— Description of the task —
Return the rows below unchanged, beginning at the line that contains "Task: Switch to the Tasks view tab" and stopping after the line that contains "pos(349,175)".

— Input for this task —
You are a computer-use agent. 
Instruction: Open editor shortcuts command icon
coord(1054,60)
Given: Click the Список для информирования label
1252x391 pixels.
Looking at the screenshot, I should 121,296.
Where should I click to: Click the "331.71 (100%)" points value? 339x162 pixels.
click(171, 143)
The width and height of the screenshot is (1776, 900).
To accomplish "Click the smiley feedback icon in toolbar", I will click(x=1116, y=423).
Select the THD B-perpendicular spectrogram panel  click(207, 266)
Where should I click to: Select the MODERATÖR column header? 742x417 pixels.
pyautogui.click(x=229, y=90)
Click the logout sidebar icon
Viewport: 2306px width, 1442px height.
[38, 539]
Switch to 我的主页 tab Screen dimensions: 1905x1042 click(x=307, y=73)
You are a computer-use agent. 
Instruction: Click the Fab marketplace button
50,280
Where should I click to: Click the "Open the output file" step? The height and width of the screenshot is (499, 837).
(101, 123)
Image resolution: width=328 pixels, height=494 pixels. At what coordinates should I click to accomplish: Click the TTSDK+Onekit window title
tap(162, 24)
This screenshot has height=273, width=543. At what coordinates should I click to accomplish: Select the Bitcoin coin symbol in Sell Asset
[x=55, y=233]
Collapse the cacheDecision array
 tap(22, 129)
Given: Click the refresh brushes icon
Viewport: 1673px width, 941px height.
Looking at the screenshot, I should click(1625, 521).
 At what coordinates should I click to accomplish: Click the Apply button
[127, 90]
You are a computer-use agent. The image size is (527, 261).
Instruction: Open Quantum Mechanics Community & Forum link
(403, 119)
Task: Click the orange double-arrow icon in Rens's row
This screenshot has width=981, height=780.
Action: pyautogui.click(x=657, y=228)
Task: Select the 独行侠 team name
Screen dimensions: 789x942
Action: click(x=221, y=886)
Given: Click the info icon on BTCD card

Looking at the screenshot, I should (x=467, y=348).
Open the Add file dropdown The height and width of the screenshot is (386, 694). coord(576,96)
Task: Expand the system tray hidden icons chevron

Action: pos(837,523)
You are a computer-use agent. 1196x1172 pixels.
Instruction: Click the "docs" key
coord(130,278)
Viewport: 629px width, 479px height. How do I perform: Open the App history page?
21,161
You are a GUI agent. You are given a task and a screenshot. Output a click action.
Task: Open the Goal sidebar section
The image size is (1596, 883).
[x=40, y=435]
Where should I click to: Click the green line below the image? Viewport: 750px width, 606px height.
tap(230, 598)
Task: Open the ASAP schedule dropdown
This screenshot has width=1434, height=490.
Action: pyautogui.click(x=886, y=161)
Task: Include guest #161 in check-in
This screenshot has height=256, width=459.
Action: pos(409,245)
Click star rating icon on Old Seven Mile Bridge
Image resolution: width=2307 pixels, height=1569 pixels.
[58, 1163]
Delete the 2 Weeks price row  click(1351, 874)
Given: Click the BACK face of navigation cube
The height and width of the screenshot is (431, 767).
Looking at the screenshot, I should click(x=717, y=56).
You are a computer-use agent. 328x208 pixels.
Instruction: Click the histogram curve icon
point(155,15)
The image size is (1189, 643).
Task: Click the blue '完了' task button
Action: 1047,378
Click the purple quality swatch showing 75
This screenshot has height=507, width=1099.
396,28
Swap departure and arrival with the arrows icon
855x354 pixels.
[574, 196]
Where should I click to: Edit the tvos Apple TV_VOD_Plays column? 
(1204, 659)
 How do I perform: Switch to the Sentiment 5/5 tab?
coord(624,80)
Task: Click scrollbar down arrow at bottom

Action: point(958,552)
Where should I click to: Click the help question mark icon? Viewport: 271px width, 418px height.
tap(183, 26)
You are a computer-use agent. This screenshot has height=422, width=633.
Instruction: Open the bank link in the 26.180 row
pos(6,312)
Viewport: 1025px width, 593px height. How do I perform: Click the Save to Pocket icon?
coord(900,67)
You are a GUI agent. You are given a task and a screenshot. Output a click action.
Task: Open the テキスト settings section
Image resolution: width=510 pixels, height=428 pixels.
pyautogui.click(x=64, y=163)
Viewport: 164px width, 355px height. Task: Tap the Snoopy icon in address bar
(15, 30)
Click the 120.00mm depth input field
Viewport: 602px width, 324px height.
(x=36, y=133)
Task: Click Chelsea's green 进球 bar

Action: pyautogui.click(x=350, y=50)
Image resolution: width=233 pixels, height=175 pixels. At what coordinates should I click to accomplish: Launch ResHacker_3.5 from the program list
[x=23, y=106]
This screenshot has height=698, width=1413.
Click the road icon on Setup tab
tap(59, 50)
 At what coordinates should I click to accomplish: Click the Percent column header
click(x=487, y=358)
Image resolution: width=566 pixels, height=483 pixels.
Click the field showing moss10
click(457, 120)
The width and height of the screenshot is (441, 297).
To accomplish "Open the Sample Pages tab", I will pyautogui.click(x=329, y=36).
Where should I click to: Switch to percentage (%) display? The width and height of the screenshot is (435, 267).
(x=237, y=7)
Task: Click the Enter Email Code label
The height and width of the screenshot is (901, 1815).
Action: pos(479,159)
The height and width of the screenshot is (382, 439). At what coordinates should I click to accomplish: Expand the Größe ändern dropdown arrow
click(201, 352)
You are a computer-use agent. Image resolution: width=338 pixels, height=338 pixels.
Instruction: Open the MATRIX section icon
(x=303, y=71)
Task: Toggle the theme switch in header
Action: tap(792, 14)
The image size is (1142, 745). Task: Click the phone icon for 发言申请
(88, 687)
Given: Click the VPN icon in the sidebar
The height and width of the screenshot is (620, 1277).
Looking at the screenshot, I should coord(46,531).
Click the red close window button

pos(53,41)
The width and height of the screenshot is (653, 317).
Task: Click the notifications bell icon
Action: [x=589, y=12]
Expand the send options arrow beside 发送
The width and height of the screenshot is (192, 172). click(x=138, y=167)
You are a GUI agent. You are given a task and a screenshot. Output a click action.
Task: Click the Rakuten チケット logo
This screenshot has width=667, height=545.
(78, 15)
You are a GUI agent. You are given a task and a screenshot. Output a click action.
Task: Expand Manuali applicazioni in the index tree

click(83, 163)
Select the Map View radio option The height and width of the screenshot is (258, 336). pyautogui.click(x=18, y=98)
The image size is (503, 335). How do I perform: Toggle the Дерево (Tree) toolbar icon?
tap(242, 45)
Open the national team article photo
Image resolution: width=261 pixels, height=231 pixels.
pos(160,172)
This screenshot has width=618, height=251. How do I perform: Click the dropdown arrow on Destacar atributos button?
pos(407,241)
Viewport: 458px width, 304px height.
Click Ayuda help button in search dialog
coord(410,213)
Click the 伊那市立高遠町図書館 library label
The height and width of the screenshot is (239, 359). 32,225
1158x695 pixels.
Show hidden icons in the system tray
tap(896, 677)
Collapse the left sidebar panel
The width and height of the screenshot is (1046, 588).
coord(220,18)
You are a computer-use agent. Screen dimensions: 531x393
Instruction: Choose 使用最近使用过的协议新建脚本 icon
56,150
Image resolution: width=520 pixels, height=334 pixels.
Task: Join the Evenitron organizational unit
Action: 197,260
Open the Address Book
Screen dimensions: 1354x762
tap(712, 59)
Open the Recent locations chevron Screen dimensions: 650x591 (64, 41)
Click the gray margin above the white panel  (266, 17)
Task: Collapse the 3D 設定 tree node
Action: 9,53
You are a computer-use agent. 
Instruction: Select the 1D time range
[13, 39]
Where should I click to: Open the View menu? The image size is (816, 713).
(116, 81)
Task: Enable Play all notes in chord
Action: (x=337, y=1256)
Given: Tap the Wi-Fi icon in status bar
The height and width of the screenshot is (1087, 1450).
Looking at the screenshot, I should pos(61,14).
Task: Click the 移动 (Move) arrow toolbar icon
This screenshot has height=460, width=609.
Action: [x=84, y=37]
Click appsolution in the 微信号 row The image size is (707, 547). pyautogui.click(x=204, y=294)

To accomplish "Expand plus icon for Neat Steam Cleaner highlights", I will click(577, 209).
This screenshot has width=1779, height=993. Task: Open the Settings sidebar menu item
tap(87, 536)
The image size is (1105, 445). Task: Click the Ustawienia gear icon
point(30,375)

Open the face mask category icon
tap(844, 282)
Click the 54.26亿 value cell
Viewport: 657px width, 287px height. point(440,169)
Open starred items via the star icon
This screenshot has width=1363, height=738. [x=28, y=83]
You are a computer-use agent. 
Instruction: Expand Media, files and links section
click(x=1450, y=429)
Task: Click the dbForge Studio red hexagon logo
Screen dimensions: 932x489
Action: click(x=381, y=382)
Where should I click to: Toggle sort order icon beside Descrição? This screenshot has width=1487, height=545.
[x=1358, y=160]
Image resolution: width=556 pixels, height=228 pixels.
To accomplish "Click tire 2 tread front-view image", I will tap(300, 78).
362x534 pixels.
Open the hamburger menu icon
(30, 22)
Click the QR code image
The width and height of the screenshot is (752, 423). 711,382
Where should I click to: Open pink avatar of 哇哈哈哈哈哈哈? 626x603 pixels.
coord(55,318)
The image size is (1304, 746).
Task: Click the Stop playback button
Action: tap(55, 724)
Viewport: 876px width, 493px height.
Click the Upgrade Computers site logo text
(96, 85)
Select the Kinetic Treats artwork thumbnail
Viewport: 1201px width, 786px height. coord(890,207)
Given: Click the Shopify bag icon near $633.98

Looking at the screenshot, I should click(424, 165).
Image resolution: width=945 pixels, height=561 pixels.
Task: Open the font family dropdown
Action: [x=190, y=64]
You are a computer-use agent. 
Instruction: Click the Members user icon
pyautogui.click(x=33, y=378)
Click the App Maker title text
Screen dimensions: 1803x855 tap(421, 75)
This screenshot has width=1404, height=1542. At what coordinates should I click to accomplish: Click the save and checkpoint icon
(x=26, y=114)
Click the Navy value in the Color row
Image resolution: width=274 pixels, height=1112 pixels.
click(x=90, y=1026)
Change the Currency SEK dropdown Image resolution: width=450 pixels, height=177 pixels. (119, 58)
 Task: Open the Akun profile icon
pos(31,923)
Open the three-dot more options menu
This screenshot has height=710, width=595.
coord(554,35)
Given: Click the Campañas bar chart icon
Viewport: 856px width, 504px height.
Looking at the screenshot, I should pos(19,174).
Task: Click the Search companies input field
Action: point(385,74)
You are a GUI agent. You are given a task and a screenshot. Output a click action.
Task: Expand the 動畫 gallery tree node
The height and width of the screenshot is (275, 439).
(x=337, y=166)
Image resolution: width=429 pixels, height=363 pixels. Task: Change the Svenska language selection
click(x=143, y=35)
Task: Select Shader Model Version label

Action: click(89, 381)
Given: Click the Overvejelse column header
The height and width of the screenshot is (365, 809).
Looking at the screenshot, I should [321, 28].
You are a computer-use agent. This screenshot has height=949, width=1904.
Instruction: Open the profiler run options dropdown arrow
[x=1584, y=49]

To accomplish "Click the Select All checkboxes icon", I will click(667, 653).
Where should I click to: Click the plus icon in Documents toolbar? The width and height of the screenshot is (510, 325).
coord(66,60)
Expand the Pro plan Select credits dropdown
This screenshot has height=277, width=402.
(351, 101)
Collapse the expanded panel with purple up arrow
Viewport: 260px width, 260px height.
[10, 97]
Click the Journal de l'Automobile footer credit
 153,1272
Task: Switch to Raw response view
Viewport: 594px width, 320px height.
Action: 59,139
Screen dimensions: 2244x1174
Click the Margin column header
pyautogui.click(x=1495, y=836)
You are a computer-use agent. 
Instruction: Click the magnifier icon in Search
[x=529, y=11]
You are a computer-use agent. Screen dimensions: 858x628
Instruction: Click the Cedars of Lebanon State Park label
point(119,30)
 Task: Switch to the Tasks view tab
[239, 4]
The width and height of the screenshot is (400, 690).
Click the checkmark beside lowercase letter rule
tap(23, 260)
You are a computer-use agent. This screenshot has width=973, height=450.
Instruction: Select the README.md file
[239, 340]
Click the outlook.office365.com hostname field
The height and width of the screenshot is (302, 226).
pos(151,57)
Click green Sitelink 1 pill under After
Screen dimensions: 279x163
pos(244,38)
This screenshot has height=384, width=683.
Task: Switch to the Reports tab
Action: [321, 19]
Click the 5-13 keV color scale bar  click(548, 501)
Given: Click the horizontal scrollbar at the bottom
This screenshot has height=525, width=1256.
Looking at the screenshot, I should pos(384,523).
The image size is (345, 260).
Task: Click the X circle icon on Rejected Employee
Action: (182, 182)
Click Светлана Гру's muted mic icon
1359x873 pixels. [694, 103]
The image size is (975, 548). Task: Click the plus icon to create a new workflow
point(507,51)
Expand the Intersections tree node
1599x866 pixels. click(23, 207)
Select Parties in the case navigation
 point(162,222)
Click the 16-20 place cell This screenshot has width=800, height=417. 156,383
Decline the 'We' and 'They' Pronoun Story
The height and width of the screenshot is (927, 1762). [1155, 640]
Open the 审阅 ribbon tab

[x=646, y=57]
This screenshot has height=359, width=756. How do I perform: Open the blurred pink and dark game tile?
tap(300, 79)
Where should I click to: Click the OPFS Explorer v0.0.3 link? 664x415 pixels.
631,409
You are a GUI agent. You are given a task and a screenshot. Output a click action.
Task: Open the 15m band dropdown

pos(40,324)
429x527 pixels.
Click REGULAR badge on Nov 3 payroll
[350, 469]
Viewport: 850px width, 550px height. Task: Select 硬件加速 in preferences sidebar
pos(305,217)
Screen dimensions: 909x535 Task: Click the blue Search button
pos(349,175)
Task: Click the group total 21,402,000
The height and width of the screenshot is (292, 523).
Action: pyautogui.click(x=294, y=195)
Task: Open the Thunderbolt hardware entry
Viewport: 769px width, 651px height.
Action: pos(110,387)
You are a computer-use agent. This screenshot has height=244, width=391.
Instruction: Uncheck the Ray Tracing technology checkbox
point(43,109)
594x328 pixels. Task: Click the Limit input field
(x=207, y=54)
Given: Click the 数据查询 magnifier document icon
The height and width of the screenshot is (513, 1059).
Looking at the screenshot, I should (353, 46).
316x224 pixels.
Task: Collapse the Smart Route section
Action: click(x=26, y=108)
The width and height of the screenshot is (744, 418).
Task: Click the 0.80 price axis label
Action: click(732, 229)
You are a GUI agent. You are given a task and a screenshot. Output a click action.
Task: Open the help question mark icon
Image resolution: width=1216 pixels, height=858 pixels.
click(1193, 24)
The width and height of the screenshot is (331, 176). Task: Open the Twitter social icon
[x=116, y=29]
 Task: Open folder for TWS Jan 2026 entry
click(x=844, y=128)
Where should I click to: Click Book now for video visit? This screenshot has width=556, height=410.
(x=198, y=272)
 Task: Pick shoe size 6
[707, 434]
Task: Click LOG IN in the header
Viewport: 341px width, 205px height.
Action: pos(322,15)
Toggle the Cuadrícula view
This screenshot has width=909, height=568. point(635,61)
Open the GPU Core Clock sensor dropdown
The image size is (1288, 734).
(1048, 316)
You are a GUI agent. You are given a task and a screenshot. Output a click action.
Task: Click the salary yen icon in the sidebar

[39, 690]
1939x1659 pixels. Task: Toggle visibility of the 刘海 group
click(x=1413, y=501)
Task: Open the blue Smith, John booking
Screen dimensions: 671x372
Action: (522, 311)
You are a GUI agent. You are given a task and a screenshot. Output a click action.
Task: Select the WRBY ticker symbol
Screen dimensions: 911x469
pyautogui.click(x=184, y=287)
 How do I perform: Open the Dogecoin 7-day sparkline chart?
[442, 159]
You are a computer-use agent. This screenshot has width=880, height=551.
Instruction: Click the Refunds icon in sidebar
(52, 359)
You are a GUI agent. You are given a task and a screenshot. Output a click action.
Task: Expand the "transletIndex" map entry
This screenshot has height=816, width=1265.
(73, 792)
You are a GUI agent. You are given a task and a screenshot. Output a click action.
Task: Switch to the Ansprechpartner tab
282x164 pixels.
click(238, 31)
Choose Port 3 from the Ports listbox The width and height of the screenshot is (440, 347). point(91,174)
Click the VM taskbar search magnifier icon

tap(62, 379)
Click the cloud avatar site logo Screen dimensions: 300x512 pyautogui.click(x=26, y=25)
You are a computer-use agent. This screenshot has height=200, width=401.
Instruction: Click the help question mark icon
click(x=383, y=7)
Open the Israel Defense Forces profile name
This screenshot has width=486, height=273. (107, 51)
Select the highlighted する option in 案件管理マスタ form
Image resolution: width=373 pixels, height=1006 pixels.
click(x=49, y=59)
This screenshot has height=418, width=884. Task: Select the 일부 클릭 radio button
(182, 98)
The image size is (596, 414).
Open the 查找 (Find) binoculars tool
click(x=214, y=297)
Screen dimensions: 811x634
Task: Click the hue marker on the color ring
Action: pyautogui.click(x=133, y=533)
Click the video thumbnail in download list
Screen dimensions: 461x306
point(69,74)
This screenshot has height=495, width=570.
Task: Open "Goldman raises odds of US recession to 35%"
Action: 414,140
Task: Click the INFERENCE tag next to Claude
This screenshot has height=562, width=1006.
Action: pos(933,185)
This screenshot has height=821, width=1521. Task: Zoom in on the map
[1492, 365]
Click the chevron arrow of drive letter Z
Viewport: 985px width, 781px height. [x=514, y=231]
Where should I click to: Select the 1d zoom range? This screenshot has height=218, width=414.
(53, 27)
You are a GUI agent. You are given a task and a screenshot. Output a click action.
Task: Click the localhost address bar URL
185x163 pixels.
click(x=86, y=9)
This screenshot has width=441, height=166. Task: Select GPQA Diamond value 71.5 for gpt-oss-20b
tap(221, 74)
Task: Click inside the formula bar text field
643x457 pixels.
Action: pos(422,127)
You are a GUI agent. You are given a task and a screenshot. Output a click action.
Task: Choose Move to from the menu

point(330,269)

— Written answer —
 Task: Switch to the Tasks view tab
[239, 4]
The width and height of the screenshot is (400, 690).
Click the checkmark beside lowercase letter rule
tap(23, 260)
You are a computer-use agent. This screenshot has width=973, height=450.
Instruction: Select the README.md file
[239, 340]
Click the outlook.office365.com hostname field
The height and width of the screenshot is (302, 226).
pos(151,57)
Click green Sitelink 1 pill under After
Screen dimensions: 279x163
pos(244,38)
This screenshot has height=384, width=683.
Task: Switch to the Reports tab
Action: [321, 19]
Click the 5-13 keV color scale bar  click(548, 501)
Given: Click the horizontal scrollbar at the bottom
This screenshot has height=525, width=1256.
Looking at the screenshot, I should pos(384,523).
The image size is (345, 260).
Task: Click the X circle icon on Rejected Employee
Action: (182, 182)
Click Светлана Гру's muted mic icon
1359x873 pixels. [694, 103]
The image size is (975, 548). Task: Click the plus icon to create a new workflow
point(507,51)
Expand the Intersections tree node
1599x866 pixels. click(23, 207)
Select Parties in the case navigation
 point(162,222)
Click the 16-20 place cell This screenshot has width=800, height=417. 156,383
Decline the 'We' and 'They' Pronoun Story
The height and width of the screenshot is (927, 1762). [1155, 640]
Open the 审阅 ribbon tab

[x=646, y=57]
This screenshot has height=359, width=756. How do I perform: Open the blurred pink and dark game tile?
tap(300, 79)
Where should I click to: Click the OPFS Explorer v0.0.3 link? 664x415 pixels.
631,409
You are a GUI agent. You are given a task and a screenshot. Output a click action.
Task: Open the 15m band dropdown

pos(40,324)
429x527 pixels.
Click REGULAR badge on Nov 3 payroll
[350, 469]
Viewport: 850px width, 550px height. Task: Select 硬件加速 in preferences sidebar
pos(305,217)
Screen dimensions: 909x535 Task: Click the blue Search button
pos(349,175)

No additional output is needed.